1. How much does it cost?
Beginning an email marketing campaign does not need a large investment. Sending a broadcast to a list of emails can cost just a few cents each, making it the most affordable form of marketing available to your business. You can easily reach a large list for a hundred dollars or less..
For that small investment you get statistics on how many people read your email, how many opened the links in the email and how many sent it to their friends. You can know immediately if the campaign worked or not.
2. Why not send it from your own email account?
Many web hosts and email servers have a limit on how many emails you can send at a time, which means that sending a message to a large list can take hours. Email service providers have been known to set limits as low as 50 emails an hour. If you have 500 on your list, you will need 10 hours to send to the full list.

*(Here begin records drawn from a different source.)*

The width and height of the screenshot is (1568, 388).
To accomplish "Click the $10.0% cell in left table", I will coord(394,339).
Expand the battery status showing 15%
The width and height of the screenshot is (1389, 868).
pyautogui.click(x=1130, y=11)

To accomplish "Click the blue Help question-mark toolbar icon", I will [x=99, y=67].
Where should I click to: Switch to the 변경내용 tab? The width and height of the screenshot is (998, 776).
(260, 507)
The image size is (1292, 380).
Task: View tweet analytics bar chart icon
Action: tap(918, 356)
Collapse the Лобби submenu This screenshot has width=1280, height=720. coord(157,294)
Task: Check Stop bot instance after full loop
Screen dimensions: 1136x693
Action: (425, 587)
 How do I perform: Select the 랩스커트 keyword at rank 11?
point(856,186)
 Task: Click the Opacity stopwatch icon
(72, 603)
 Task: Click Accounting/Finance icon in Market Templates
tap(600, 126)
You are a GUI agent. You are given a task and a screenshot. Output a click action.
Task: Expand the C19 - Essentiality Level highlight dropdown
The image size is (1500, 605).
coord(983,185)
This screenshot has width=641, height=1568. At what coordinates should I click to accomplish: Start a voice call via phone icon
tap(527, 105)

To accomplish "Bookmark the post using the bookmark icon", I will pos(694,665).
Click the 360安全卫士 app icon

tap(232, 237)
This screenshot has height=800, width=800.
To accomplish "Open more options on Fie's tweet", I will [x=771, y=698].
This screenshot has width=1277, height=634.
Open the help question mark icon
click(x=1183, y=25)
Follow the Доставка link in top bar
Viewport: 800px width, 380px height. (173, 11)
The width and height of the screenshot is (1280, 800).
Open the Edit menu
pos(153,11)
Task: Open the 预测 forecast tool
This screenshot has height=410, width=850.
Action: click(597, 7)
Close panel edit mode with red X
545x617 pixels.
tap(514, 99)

Sending multiple emails at a time from a non-commercial server can easily trigger spam alerts on the receiving end and even result in your domain being put on an email blackslist. Sending with an official email service vendor protects your domain email address being listed as a spammer.
3. Build your email list
You can’t just take all the emails you have in your Outlook address book and dump them into the list. By law, the contacts you use for your email newsletter must have a prior business relationship with you or have opted in to receive your email newsletter.
It is best to send an initial email to everyone you’d like to include on your list and ask them to sign up for your new newsletter. Emails must always contain an unsubcribe link or info about how to be removed from the mailing list.
4. Craft the message
Don’t give it all way. Build on your reader’s curiosity. Create a tease about the topic, then lead them to your website for more information. Once they are on your website, they can learn more about how your business can help them meet a need or solve a problem. Longwinded emails aren’t read and just end up ignored.
5. Stay out of spam traps
Most email vendors offer filters to evaluate aspects of your emails that will get your emails labeled as spam. Avoid any of these techniques to assure your emails will be deliverable.
- Avoid using ALL CAPS in the copy.
- Avoid mentioning money, drugs, weight loss or sexual organs.
- Be sure there are enough words to go with the photos.
- Avoid using the word “Free”
- Do not use scripts or try to include any active coding.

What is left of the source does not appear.